EXERCISE DATA ->
— start —

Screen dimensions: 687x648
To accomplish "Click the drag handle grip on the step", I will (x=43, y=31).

— end —
— start —

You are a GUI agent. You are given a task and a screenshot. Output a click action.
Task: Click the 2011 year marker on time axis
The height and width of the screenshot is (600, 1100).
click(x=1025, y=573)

— end —
— start —

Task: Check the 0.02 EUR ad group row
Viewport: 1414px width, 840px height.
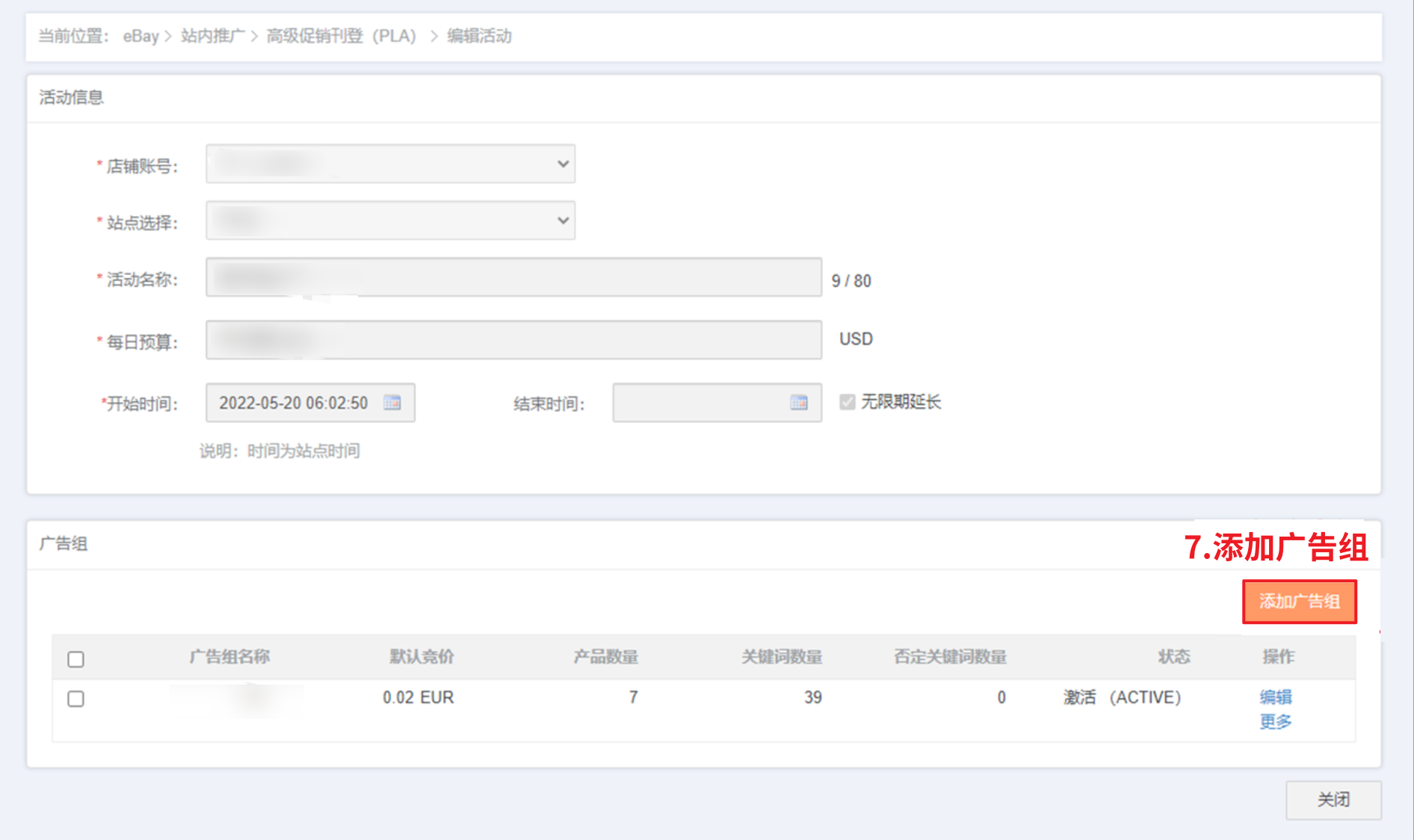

— end —

WHAT IS REQUIRED -> Copy the lines word for word, beginning with the line containing "Screen dimensions: 687x648" and finishing with the line containing "will (x=43, y=31).", both included.

WRITTEN SOLUTION ->
Screen dimensions: 687x648
To accomplish "Click the drag handle grip on the step", I will (x=43, y=31).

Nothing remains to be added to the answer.